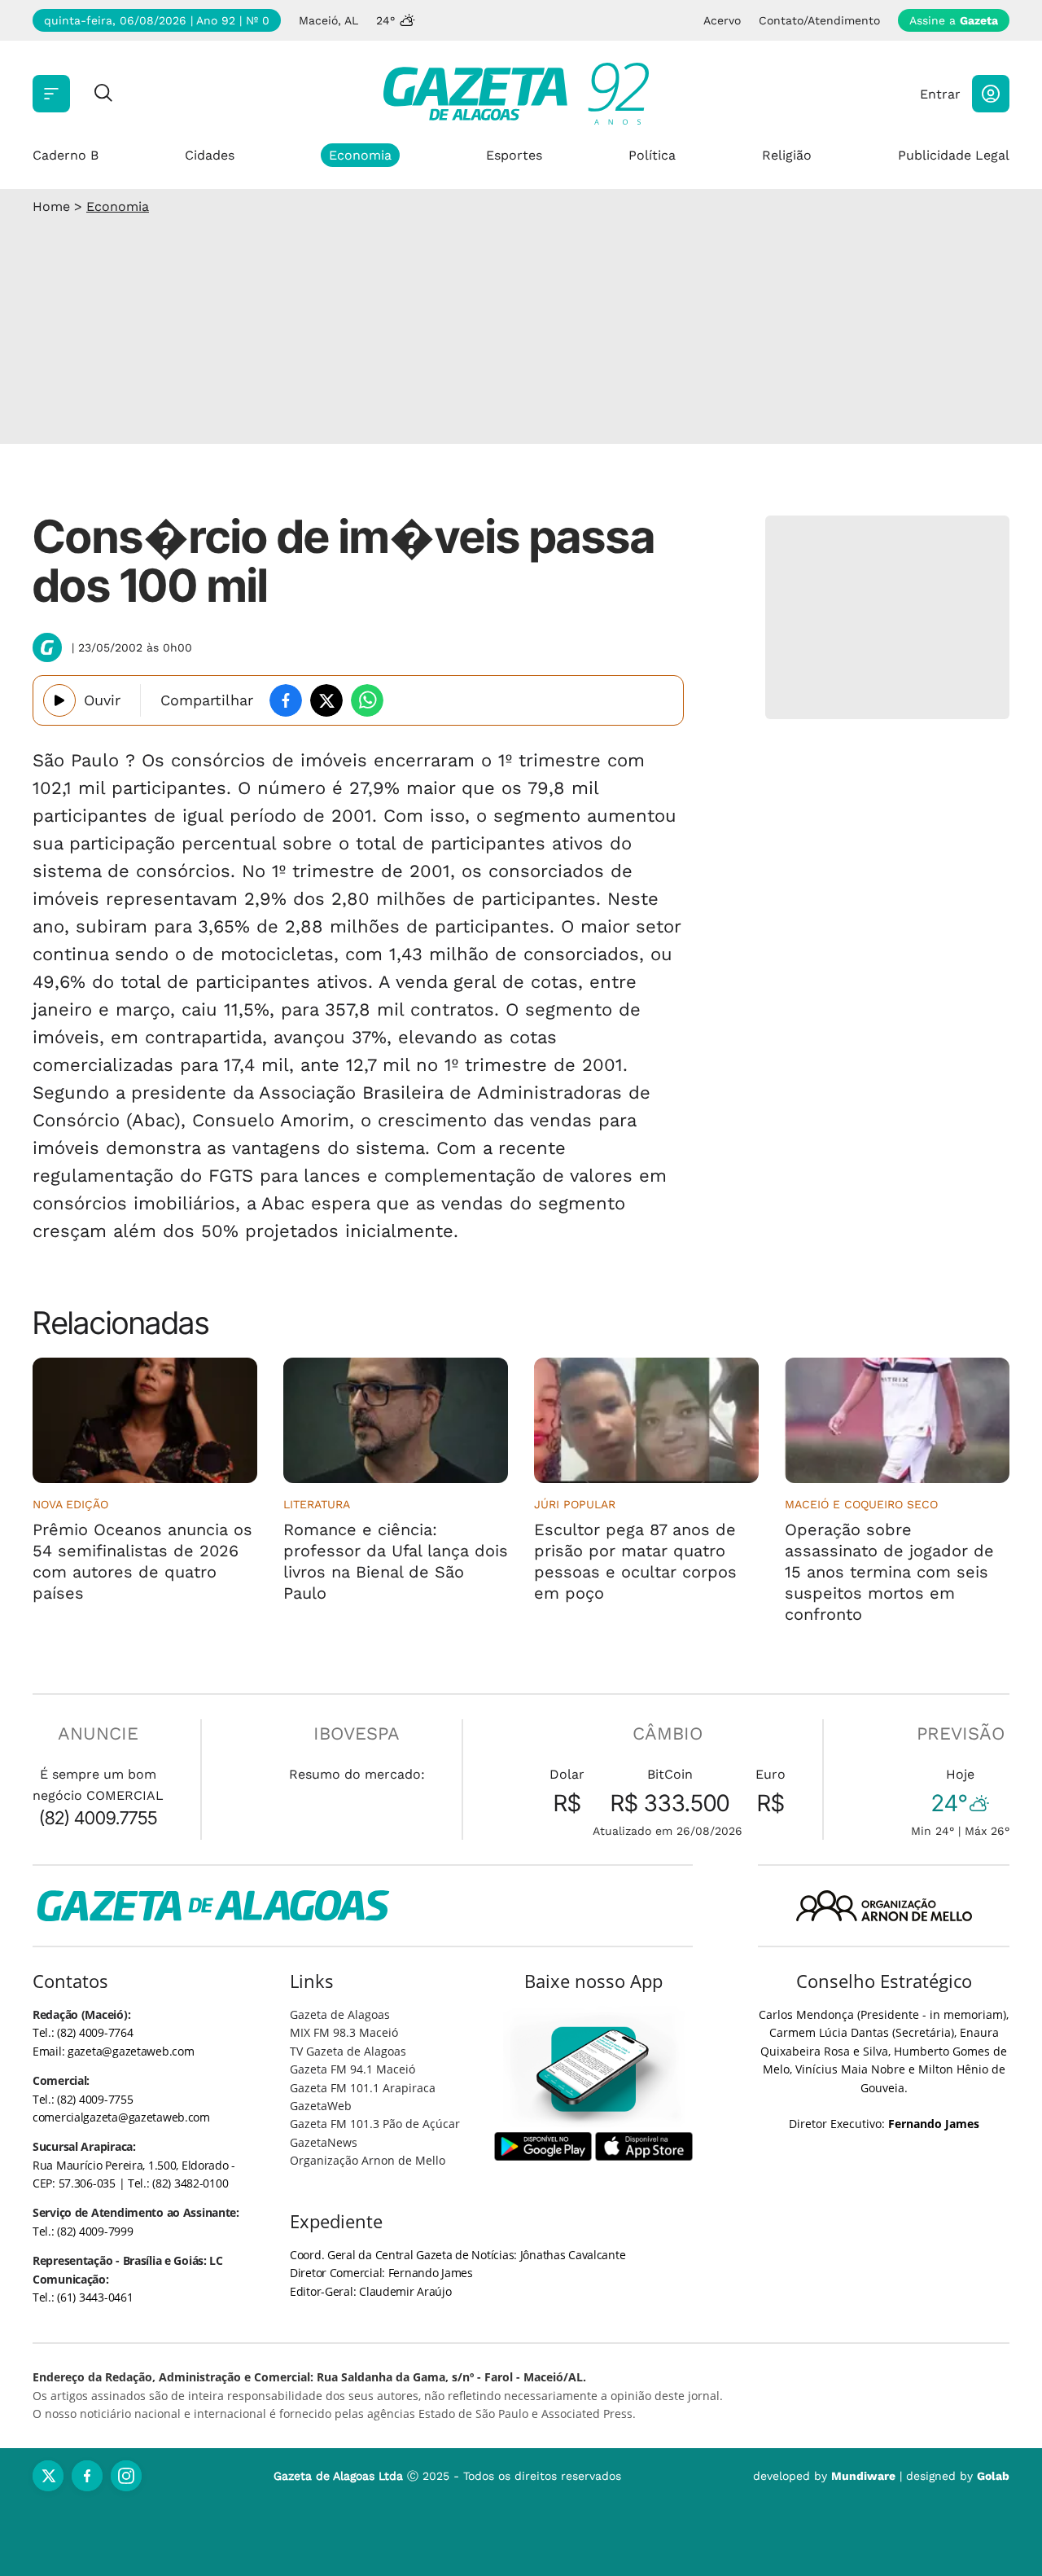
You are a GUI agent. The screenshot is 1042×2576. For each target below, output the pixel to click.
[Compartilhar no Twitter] (326, 700)
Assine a (953, 20)
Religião (787, 155)
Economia (360, 155)
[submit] (103, 94)
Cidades (209, 155)
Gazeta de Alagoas (340, 2014)
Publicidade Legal (953, 155)
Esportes (514, 155)
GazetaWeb (321, 2105)
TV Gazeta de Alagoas (348, 2051)
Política (652, 155)
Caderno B (66, 155)
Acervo (722, 20)
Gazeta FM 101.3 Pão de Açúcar (375, 2123)
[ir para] (594, 2069)
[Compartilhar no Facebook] (285, 700)
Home (51, 206)
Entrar (940, 94)
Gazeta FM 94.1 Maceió (352, 2069)
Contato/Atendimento (819, 20)
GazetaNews (323, 2142)
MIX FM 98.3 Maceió (344, 2032)
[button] (990, 93)
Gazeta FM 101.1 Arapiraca (363, 2087)
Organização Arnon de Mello (367, 2160)
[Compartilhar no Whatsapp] (367, 700)
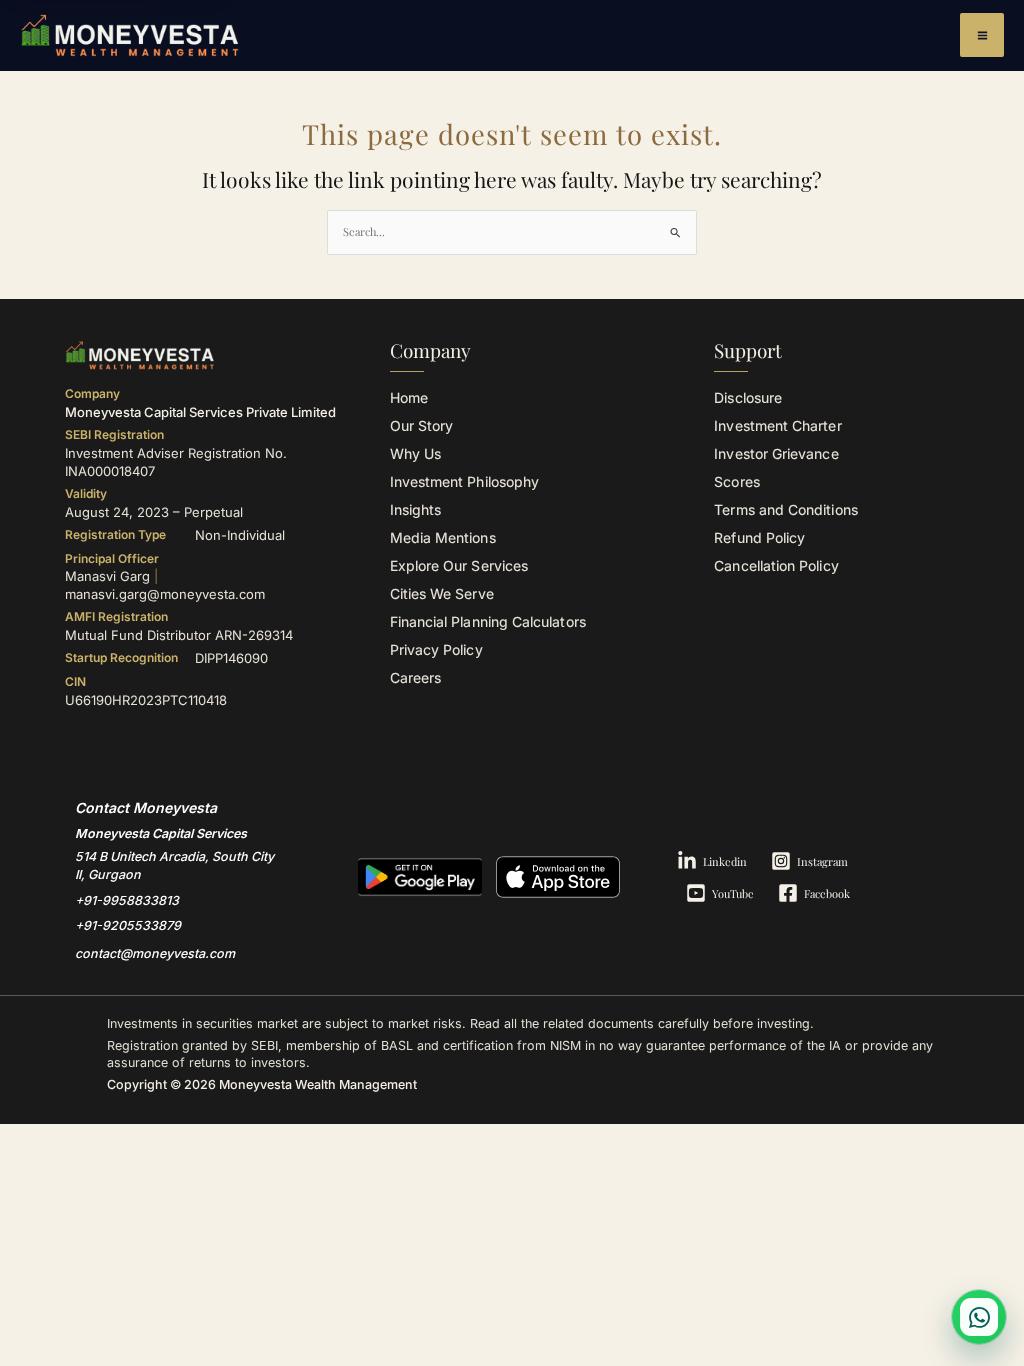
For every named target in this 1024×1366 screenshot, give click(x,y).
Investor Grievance (776, 453)
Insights (416, 509)
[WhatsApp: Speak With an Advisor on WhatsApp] (979, 1317)
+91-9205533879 (128, 925)
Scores (736, 481)
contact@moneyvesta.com (155, 953)
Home (409, 397)
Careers (416, 677)
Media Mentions (443, 537)
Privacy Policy (436, 649)
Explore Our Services (459, 565)
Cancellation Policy (776, 565)
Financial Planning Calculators (488, 621)
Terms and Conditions (785, 509)
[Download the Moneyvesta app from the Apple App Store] (558, 877)
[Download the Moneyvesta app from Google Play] (420, 877)
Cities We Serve (442, 593)
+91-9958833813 (127, 900)
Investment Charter (777, 425)
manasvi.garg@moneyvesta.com (165, 594)
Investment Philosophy (464, 481)
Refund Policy (759, 537)
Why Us (415, 453)
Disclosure (748, 397)
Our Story (422, 425)
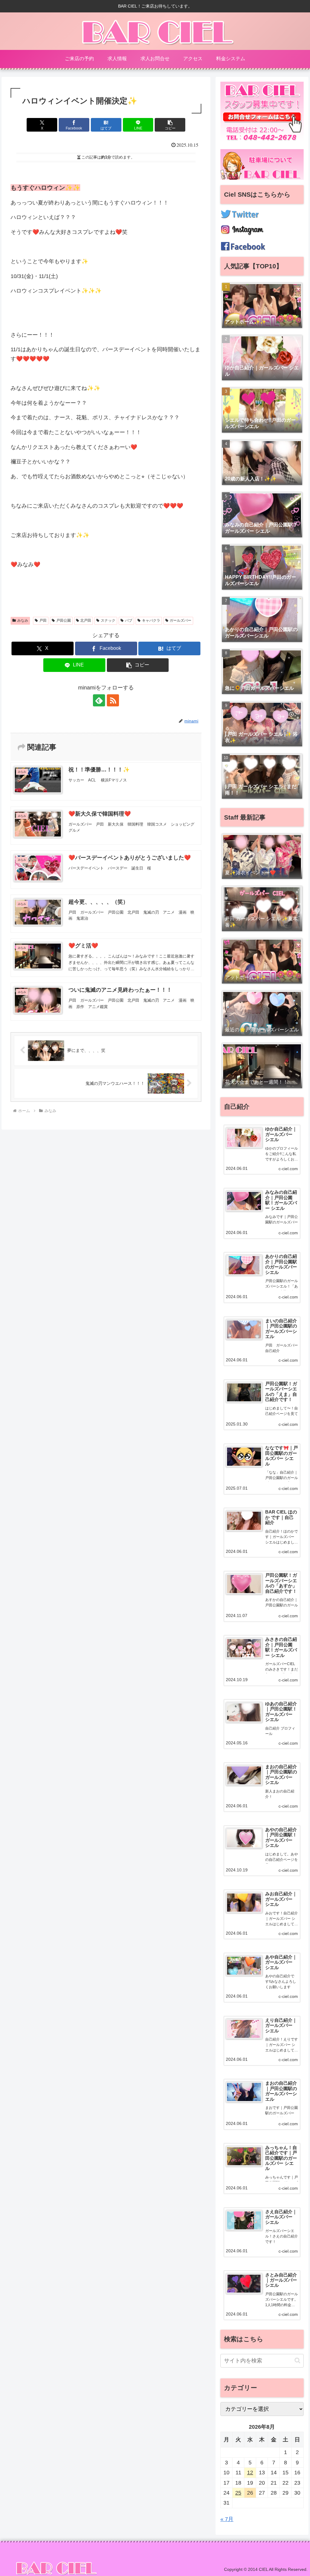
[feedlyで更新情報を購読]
+-------+
Task => Would you reproduce the lines above exactly, without carrying over the pictures?

Answer below =>
You are a GUI agent. The screenshot is 1042×2576. For each target below, output the pixel to click.
[Compartilhar no Twitter] (326, 700)
Assine a (953, 20)
Religião (787, 155)
Economia (360, 155)
[submit] (103, 94)
Cidades (209, 155)
Gazeta de Alagoas (340, 2014)
Publicidade Legal (953, 155)
Esportes (514, 155)
GazetaWeb (321, 2105)
TV Gazeta de Alagoas (348, 2051)
Política (652, 155)
Caderno B (66, 155)
Acervo (722, 20)
Gazeta FM 101.3 Pão de Açúcar (375, 2123)
[ir para] (594, 2069)
[Compartilhar no Facebook] (285, 700)
Home (51, 206)
Entrar (940, 94)
Gazeta FM 94.1 Maceió (352, 2069)
Contato/Atendimento (819, 20)
GazetaNews (323, 2142)
MIX FM 98.3 Maceió (344, 2032)
[button] (990, 93)
Gazeta FM 101.1 Arapiraca (363, 2087)
Organização Arnon de Mello (367, 2160)
[Compartilhar no Whatsapp] (367, 700)
For every named target in this 1024×1366 screenshot, give click(x,y).
Investor Grievance (776, 453)
Insights (416, 509)
[WhatsApp: Speak With an Advisor on WhatsApp] (979, 1317)
+91-9205533879 (128, 925)
Scores (736, 481)
contact@moneyvesta.com (155, 953)
Home (409, 397)
Careers (416, 677)
Media Mentions (443, 537)
Privacy Policy (436, 649)
Explore Our Services (459, 565)
Cancellation Policy (776, 565)
Financial Planning Calculators (488, 621)
Terms and Conditions (785, 509)
[Download the Moneyvesta app from the Apple App Store] (558, 877)
[Download the Moneyvesta app from Google Play] (420, 877)
Cities We Serve (442, 593)
+91-9958833813 (127, 900)
Investment Charter (777, 425)
manasvi.garg@moneyvesta.com (165, 594)
Investment Philosophy (464, 481)
Refund Policy (759, 537)
Why Us (415, 453)
Disclosure (748, 397)
Our Story (422, 425)
[feedlyで更新情報を購読]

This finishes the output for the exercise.